Studies have shown the importance of immediate CPR followed by defibrillation within 3–5 minutes of sudden VF cardiac arrest improve survival. In cities such as Seattle where CPR training is widespread and defibrillation by EMS personnel follows quickly, the survival rate is about 30 percent. In cities such as New York City, without those advantages, the survival rate is only 1-2 percent.
|Type of Arrest||ROSC||Survival||Source|
|Witnessed In-Hospital Cardiac Arrest||48%||22%|
|Unwitnessed In-Hospital Cardiac Arrest||21%||1%|
|Bystander Cardiocerebral Resuscitation||40%||6%|
|Bystander Cardiopulmonary Resuscitation||40%||4%|
|No Bystander CPR (Ambulance CPR)||15%||2%|
|Defibrillation within 3-5 minutes||74%||30%|
Certain ZOLL defibrillation pads are capable of performing similar function, in that they may display rate and depth of compressions. Additionally, a certain algorithm allows them to monitor electrical activity even during CPR (" see-thruCPR").
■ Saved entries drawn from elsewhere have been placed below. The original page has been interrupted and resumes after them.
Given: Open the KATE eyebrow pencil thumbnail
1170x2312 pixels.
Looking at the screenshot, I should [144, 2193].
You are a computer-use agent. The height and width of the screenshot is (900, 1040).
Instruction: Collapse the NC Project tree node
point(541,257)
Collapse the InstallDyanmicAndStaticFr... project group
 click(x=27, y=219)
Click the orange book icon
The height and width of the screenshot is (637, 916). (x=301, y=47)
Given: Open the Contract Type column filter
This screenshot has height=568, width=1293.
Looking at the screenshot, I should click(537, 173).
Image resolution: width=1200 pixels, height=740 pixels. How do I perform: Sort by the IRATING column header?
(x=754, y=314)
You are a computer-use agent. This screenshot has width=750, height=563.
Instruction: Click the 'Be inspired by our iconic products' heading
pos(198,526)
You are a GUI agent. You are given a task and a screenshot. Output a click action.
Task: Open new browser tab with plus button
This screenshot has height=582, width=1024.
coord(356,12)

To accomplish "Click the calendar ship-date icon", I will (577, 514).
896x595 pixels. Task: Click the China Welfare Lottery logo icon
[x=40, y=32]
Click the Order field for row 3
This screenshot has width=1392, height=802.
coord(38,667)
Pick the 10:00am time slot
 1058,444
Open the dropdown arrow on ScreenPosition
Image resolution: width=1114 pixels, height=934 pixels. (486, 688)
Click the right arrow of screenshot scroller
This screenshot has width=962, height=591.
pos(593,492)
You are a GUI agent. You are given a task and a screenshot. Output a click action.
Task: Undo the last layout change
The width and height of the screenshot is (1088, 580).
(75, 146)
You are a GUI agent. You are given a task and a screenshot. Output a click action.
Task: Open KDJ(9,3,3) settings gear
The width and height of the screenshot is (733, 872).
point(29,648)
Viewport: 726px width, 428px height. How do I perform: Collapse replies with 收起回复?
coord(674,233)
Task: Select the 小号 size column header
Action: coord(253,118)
Another system called the AutoPulse is electrically powered and uses a large band around the patients chest which contracts in rhythm in order to deliver chest compressions. This is also backed by clinical studies showing increased successful return of spontaneous circulation.
It is important to note that CPR techniques portrayed on television and in film are purposely incorrect. Actors performing simulated CPR will keep their elbows bent, to prevent force from reaching the fictional victim's heart. As well as causing significant local trauma, in theory performing CPR on healthy persons may disrupt heart rhythms.